Flickr users who were around long ago may remember that prior to 1TB of free storage being announced in 2013, free users were limited to uploading 2 videos and 300MB worth of photos per month.

If you’re a Flickr free member who already has over 1,000 photos in your account, you have until January 8th, 2019, to download photos over the 1,000 limit. After that date, you will no longer be able to upload new photos to Flickr.
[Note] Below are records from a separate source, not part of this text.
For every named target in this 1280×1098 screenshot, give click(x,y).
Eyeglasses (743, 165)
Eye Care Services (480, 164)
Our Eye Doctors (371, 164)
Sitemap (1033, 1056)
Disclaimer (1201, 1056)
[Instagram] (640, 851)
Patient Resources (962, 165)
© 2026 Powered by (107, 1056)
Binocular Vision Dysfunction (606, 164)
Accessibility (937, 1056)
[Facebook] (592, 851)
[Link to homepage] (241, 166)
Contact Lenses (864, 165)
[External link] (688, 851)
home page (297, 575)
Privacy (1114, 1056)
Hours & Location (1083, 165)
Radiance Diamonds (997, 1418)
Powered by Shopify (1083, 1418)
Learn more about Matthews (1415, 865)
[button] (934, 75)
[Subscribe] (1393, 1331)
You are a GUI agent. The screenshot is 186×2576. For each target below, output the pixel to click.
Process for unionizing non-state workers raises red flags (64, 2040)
And after February 5th, 2019, Flickr will begin deleting files that are over your 1,000 photo/video limit, starting from oldest to newest, until your account contains only 1,000 files.

The Upgrade of Pro

SmugMug is turning its attention to better serving paying customers, which makes sense because SmugMug’s own photo hosting service doesn’t have a free plan at all.

The Yahoo! sign-in that was introduced after Yahoo acquired Flickr will be phased out in January 2019, and Yahoo! accounts will no longer be required for access.

Pro users will continue to enjoy unlimited storage of photos and videos at full resolution and an ad-free experience for both themselves and their visitors. New “OG Pro” badges will be displayed to recognize long-time members.

Photos are now displayed at 5K resolution for any screen, “from smartphone to jumbotron,” SmugMug says. That’s up to 5120×5120 pixels, or 26 megapixels (6 times larger than Flickr’s previous limit of 4MP). Videos can now be 10 minutes long, up from 3 minutes.

Advanced Stats now provide new analytics for photographers to peruse — you’ll be able to see which of your photos are trending and which have performed the best. All stats can be found in the Flickr mobile app.

There’s also new Premier Customer Service — Pro users will now receive priority assistance from a new dedicated support team.

Finally, Flickr is partnering with other companies to offer discounts to Pro members — companies like Adobe software, SmugMug portfolios, Peak Design bags and gear, and more.

Flickr Pro costs $50 per year, “hands down the best deal in photography,” SmugMug says.